Freedom to Captives
Maundy Thursday | Fr Dominic White reflects on the streams of grace that come from Christ’s washing of feet both in our imitation of his actions in liturgical ritual, and moreover, in our lives.
I spent a month on placement in prison chaplaincy when I was training for the priesthood. One thing that struck me about prison is the sameness of every day. Yes, there are changes in timetable at the weekends (in reality, that often means the prisoners are longer in their cells), but other than that it’s isolation from the change and variety of the outside world. For good reasons, of course.
But a few years ago in a prison in Rome something extraordinary happened, when Pope Francis came and celebrated the Maundy Thursday Mass, and washed the feet of twelve prisoners, among them a Muslim woman. He brought not just a bit of variety from the outside world, but a complete overturning of the social norms of criminal and innocent, insider and outsider, and indeed conformity and rebellion. The Pope showed a creativity borne of a profound understanding of the deep meaning of the Maundy Thursday ritual of the washing of the feet.
You see, sometimes we can feel prisoners of the sameness of our parish liturgies. Why not replace them with something different, experiment a bit? The trouble is that people have different tastes, and you can guarantee that if we try something new, half the congregation will feel that a minority have imposed their agenda. Which is why we have things called liturgical norms. Boring term, I know. But they structure the liturgy. They do not stop the creativity in its celebration which comes from a deep understanding. What Pope Francis understood is that every human being is called by God. Everyone, potentially, can become a member of God’s Chosen People. The Passover Ritual from today’s first reading is the origin of the Last Supper, the First Mass, but Jesus has opened it up so it can include everyone. And to prove the point, Jesus takes the place of the lowliest servant and washes the disciples’ feet. Not because they are worthy, but because they are dirty – dirty with the dust and muck of the road, which is a symbol of the sin which tarnishes us. Both our personal sin, and the sin of the world which has hurt us – sometimes in very concrete ways.

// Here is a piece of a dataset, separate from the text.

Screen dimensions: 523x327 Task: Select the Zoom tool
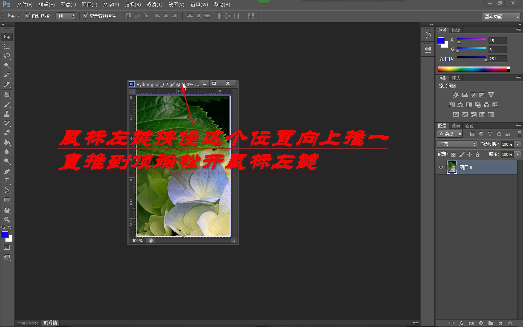pos(7,220)
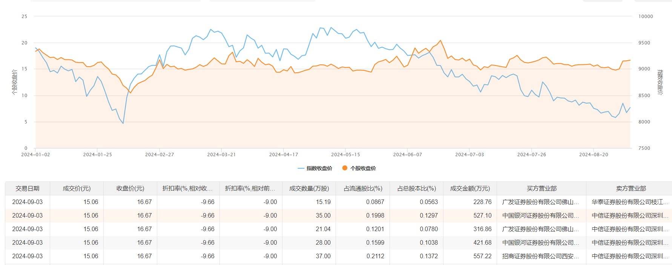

So Jesus tells the Twelve to copy him – to wash the feet of their brothers and sisters from the sin of the world. And we have copied him, more or less well, down the ages. As I prepare to celebrate the Liturgy of Maundy Thursday, I reflect with a sense both of profound gratitude and deep unworthiness on the trust of my brothers and sisters who will come up to have me wash their feet as God himself washed the feet of his friends. Since then clergy, successors of the apostles, have abused the bodies, souls and minds of our people. I pray that as we celebrate this ritual in brokenness, in the prison of trauma; as we celebrate a ritual so simple and so challenging, there may be an end to abuse and a beginning of healing for the countless victims, which includes those who have been so scandalised as to have left the Church.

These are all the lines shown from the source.